Monday 15 October 2012

Marmite Scones for tea; oiled penguins from the sea!

[Continuing an occasional diary of living and working in the Falkland Islands.....]

I don't get many invitations to free food and drink, but then this week 2 arrived for the same evening!  :-(

His Excellency the Governor," requests the pleasure of the company" of my wife and I at an evening reception at Government House!!


What an honour!  We duly donned the glad rags on Wednesday, and strolled up the driveway to the large detached house which doubles as an official residence and an outpost for Foreign Office diplomats.  Inside was a throng of lucky people who had secured the honour of  being selected to this exclusive gathering.  (Only later did we discover that these receptions were held every week, and it's a mystery (to me) as to how people get invited...)
Government House, with internet connection behind.  Sky subscribers?
We mingled with passing dignitaries and yachties, teachers, dentists, military bods, and Falklanders.  We tried the delicious nibbles offered by friendly waitresses - Marmite scones are the house speciality!  But all too soon the bar was closed, and the beautiful people were moving on.  Looking for something a bit more substantial than bite-sized Marmite scones, we recalled an oil company had invited everyone (and I mean, everyone) to a presentation at the Narrows Bar, and offered free food and drink to attendees!
Meadowlark admiring our collection of dandelions.....

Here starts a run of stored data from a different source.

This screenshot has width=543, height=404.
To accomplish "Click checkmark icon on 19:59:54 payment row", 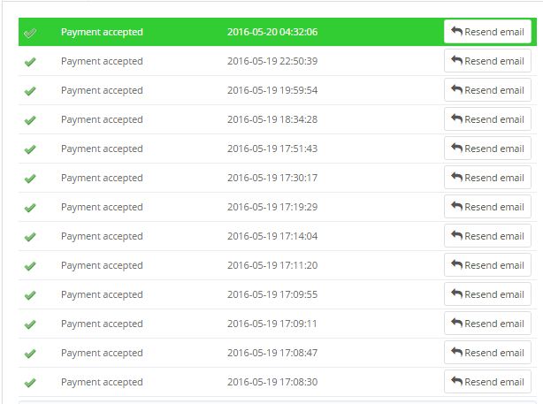I will click(30, 91).
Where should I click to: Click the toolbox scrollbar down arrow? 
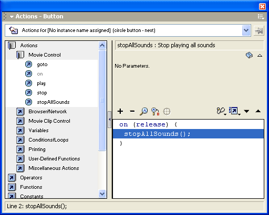102,194
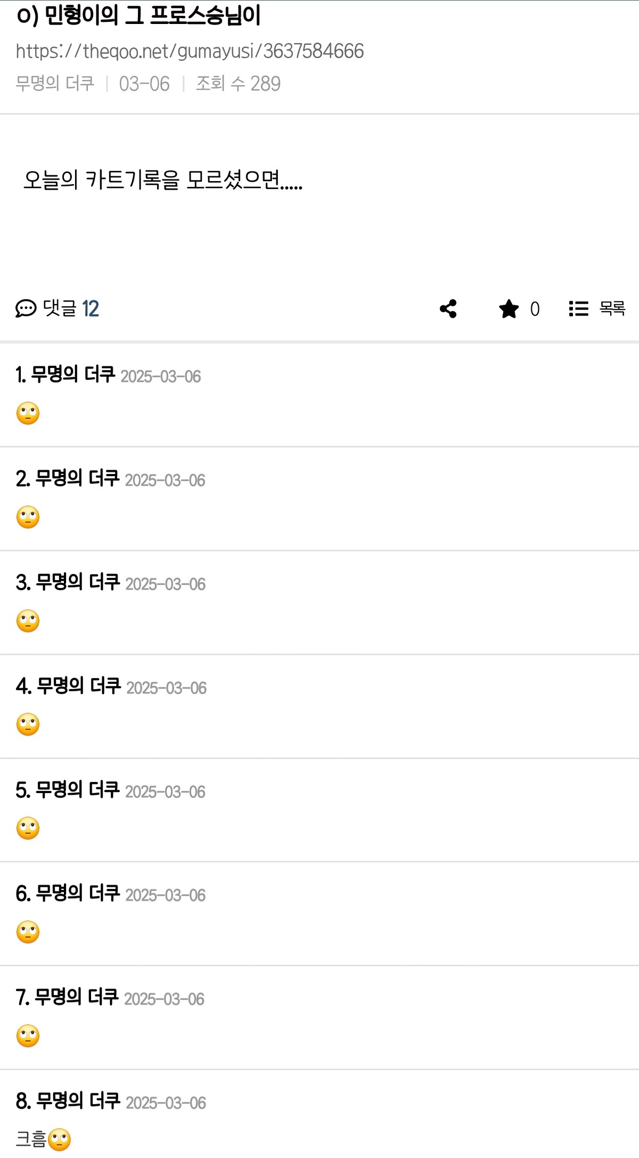Open the theqoo.net post URL link
Viewport: 639px width, 1158px height.
pyautogui.click(x=190, y=51)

Wishing to learn more about the socio-economic impact of the oil industry on a tiny, remote community, (and being quite peckish), we headed to the far end of town...  The Narrows Bar is actually quite wide and long, but it faces the Narrows, the entrance to the harbour.  Sadly, though, we weren't alone in wanting to know more about the socio-economic impact of the oil industry on a tiny, remote community, and we found only a few curled sandwiches and cold pizza segments were left from the massive buffet.  :-(
Visiting yacht - Icebird.
There have a been a lot of newcomers this week.  The yacht, Icebird, moored in Stanley prior to sailing through Antarctic waters.  It has some unusual features, including heated towel rails and airconditioning!  So, if you want to visit Antarctica in a small boat, but like your creature comforts, this could be for you!
Icebird information
View from the Waterfront cafe
Also new in Stanley is the Kitchen Cafe of the Waterfront Hotel.   Not only does it have the best views in town, but some of the best savoury and sweet dishes.  Old favourites are given a new twist, so "braised duck pie" for example.  Lots of sweet and sticky things too, as you might expect.  But also many healthy salads, juices, and soups.
A small selection of cakes at the Waterfront
As I'm in training for the Stanley Triathlon (don't laugh - I'm roping in others to do the swimming and running), I avoided the sweet creations.  However, I heard on the (British Forces) radio about another tough challenge - the Ironman....   Given my experience of ironing, maybe I should give it a go?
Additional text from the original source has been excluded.